The son of a goat arrived next to them while making no sound. Had Ald not seen him stand form his watching post across the ship to come here, he would have thought the man was a specter, a cursed soul wandering the river.

“What need do you have of me, Nalaq?” he asked in a dry tone, not unhappy nor bothered, but not mirthful, either.

“What is Unkindness?” She asked, tilting her head at Ald, as if to blame him for the question.

“You could have asked him. Unkindness is a mischievous entity that eventually visits those who have faced a Masterwork. When, nobody can say: she takes years to show up sometimes. I saw her only once. She took a crap on my scalp. Suffice to say, I am not fond of the lassie,” he said with a slow rhythm, as if each word deserved its space, as if time was less important than clarity and meaning.

“You are on a mission given to you by a Masterwork?” Nalaq asked, squinting, judging the man that was sitting on the deck.

“Gleur was most likely fine with it, if he isn’t lying. Unkindness is annoying, but more than once I have heard of her acts of mercy. More than a brother or sister can tell the tale because a raven intervened in a moment of dire need.” He shifted his weight from a foot to the other, as if he was privileged when dealing with gravity, as if he could contradict the laws of nature everyone else was subject to. “Nalaq, lassie, cover my post for a moment, will you? I need to have a word or two with our… guest.”

She bowed respectfully, and immediately began her careful slink to the other extreme of the boat.

He sat beside Ald and took out a bitebranch. “Want some?”

Ald shook his head. Ulgamos put the small piece of soft wood in his mouth and started chewing on it. He would never get tired of the strong flavor of bitebranchs.

“You are old enough to know what will happen to you if you are lying.”

“Die alone on the other shore,” Ald answered with a somber tone.

“The other shore? Few who have sinned reach the other shore. Nobody in land knows it: they think the only masterwork under the waters is Baskeut. It’s the one the fishermen meet, as he barely pays any attention to us soldiers. Yet there is also the one we have come to call Wintertoll. If you were to dive in the deepest part of the Worldvein, you would find a myriad of perfect statues of Felsians.
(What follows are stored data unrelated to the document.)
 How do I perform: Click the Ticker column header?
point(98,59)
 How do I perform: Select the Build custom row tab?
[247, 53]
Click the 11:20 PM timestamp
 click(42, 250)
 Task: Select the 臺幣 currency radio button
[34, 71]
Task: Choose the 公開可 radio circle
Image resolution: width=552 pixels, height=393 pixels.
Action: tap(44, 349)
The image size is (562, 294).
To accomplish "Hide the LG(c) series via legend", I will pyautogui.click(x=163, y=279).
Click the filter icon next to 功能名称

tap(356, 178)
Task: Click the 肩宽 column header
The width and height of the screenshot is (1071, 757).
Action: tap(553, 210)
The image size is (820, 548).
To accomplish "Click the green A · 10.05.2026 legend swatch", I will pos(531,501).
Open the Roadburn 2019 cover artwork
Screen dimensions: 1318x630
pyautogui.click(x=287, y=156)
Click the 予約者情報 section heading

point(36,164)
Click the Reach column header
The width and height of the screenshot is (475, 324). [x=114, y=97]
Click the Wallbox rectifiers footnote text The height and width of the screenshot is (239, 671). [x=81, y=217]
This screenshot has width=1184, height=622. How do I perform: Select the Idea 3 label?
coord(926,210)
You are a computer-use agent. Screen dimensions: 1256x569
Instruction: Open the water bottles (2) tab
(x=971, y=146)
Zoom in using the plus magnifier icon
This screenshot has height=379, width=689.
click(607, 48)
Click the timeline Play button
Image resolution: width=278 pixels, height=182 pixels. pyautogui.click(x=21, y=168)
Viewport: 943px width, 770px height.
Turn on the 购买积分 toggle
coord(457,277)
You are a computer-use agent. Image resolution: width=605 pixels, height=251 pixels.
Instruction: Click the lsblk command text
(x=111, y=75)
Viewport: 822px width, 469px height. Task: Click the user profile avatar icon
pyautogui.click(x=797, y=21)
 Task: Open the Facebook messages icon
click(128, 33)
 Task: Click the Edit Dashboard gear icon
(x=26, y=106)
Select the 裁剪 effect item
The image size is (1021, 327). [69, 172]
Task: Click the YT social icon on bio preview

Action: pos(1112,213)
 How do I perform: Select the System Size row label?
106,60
All of them sinners, all of them having engendered at least one misshapen. It comes, turns the sinner to stone, and drags it down below, into the murk and mud. If it comes, you better not be lying, lad, because only Unkindness will be able to save you.” He spat out the chewed branch into the river, and put other piece fo it into his mouth. “That said, I think Wintertoll is a girl. It has this stern mother feeling to it, like a bitch correcting the bad behavior of her pups…” He began ranting, and Ald decided to not pay attention to him anymore. He was no sinner. He was no liar. And if Ulgamos wasn’t one either, he would be fine.